Over the course of our research so far, I’ve been increasingly drawn to ideas expressed via the New Plastics Economy – which promotes reuse and recycling as much as possible before disposal. Such an approach would eventually reuse and recycle all the plastics that are currently in circulation, while simultaneously reducing the resources being lost from the system and then topping up any inevitable losses with plant-based virgin feedstock (click on image for larger version, and click here for a comparison with the current plastics economy).

Such an approach will take effort, innovation, systems redesign and behaviour change on all our parts (business, statutory and individuals) – but in the longer run it seems to be the right approach, in which everyone has a part to play.

The main problem with this system is that it doesn’t exist yet! But as a vision it is a good one – and is something worth actively trying to work towards by supporting and helping to create market solutions while keeping in mind that some so-called solutions can create more problems if you don’t consider the whole system in the round (like bio-fuels and anaerobic digestion, when crops are grown expressly to be used as fuel not food).

As individuals we need to not just demand change from business and local authorities but also be prepared to be part of the circle by returning bags and other resources, so they can be reused or recycled – so recouping most of the resources used to make them in the first place.

And at GC we want to play our part in helping to stimulate and support the emergence of such an economy.

 

Compostable bags are single-use bags

So, I’m cautious about the compostable bag option.
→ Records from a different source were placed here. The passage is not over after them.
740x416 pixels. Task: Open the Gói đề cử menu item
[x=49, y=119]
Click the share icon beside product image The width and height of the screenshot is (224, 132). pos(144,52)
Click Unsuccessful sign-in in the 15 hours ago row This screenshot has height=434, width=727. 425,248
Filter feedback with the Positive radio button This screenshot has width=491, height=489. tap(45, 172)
It sounds like a neat and easy solution on the face of it, but a circular economy approach would always favour reuse where possible followed by recycling. Composting of plastics is effectively a disposal technique – and it will result in the embodied energy and resources in the original product being lost in one go.
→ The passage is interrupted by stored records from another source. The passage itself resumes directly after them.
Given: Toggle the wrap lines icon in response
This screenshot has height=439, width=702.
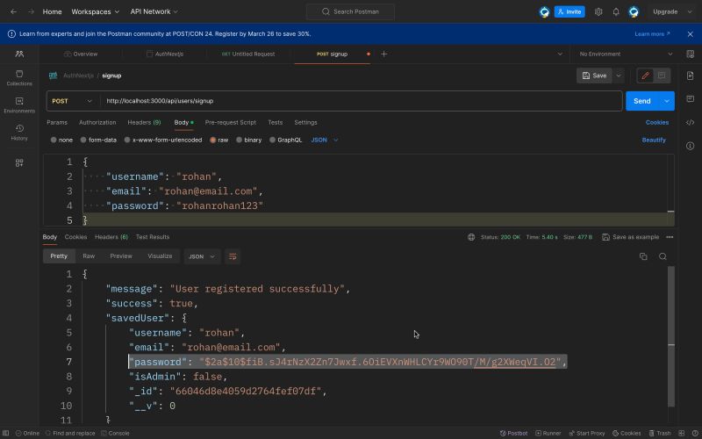Looking at the screenshot, I should [233, 256].
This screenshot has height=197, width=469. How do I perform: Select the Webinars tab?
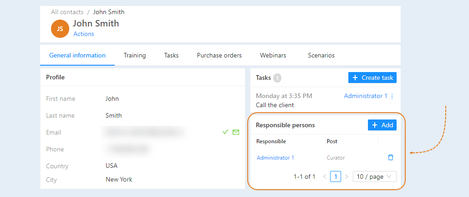(x=273, y=55)
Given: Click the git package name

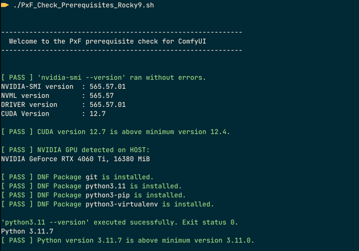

Having said that, compostable bags could be useful for food bags and containers that are difficult to clean because if food waste gets into the recycling stream, it causes enormous problems. So being able to compost one-off food-covered bags in one go will make huge sense in some situations.

To be honest, I’m not sure that the bags we use for leaves are that situation and it might be much better to pursue a reuse and recycle option – even though it will be a harder thing to ‘sell’. It will require us to significantly adapt our current systems and it will require all of us to change our behaviour more.
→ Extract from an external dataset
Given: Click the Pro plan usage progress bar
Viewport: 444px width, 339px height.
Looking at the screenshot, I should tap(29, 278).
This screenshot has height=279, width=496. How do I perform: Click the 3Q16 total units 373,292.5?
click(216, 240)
Anyway – more research to do. We promise to keep you posted.

 

What to do right now

Well, continue to return your carrier bags to us and we will reuse them.

Reuse the polythene bags as often as you can before disposing of them in the main waste. Hackney don’t currently recycle them, so the only option right now is for them to go to landfill.

In the meantime, lobbying Hackney to include polythene bags in the mixed recycling would help. Better still lobby them to develop polythene-specific recycling arrangements.

We, meanwhile, will seek out an alternative option for getting polythene recycled. We’ve found a couple of companies that will recycle polythene but haven’t yet researched the practicalities. At the very least it is likely you’d need to return the bags to us and that will be a whole lot easier and make a whole lot more sense if we introduce that at the same time as the new carrier bags.

We have always worked to build practical alternatives that will work in this world but that will also be fit for the future we’re working to create. Getting from one to the other is a challenge but I hope you will bear with us while we work through this next stage.

We can’t be perfect and it’s not possible to solve this issue in a simple way – but we are rising to the challenge and are feeling really quite excited about the possibilities ahead. So, thank you for all your feedback and questions so far. Any thoughts, information or ideas, send them over and we’ll throw them into the pot.